Sounds like a link tax, not actually reproducing any written content. I really dislike link taxes, they're gonna break the internet at some point if they don't see pushback.

[–] RedditWanderer@lemmy.world 7 points 1 week ago* (last edited 1 week ago) (2 children)

Now when I open a Google map link my wife sent from messenger, messenger opens a copy of maps inside messenger that doesn't work half the time. Is that excluded from link tax?

When musks puts unskippable ads to go to content instead of reading it almost in its entirety right on the site (with an ad besides it), is that also link tax?

Enshitification of links is what will break the internet. Musk would be the first to sue for this.

[–] Corngood@lemmy.ml 10 points 1 week ago (1 children)

I'm in Canada, and I sent a cbc.ca news link to someone in instagram chat. It showed a preview of the post with a picture and summary, but when the link was clicked it went to a page that said:

People in Canada can't view this content.
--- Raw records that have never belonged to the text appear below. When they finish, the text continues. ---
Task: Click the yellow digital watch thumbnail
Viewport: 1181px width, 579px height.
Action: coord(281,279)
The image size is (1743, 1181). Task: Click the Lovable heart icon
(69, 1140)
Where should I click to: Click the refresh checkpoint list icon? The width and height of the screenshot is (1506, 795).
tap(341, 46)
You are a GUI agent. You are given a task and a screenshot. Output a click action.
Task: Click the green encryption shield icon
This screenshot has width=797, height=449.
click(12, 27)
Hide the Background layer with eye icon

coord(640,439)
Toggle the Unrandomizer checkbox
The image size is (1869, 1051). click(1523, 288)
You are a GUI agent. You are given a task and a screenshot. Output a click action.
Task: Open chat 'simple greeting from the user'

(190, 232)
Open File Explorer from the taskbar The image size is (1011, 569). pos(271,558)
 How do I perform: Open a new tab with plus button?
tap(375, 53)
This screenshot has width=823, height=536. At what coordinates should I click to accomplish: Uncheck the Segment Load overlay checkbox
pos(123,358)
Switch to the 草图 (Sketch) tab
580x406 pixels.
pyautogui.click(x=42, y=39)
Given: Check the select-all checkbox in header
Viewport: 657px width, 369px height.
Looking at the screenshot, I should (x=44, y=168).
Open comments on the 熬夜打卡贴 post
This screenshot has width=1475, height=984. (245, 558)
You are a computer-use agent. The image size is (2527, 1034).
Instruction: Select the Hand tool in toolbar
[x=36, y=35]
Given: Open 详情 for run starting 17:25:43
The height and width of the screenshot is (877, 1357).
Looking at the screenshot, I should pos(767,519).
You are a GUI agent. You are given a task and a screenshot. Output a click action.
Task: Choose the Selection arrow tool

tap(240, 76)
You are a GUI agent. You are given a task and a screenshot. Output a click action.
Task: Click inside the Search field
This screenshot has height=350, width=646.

Content from news publications can't be viewed in Canada in response to Canadian government legislation.

[–] Gawdl3y@pawb.social 2 points 1 week ago* (last edited 1 week ago)

These previews are almost always specified by the website themself, using the OpenGraph protocol. The website is literally asking other services to "use this for the preview's image, and this block of text for the description, please!"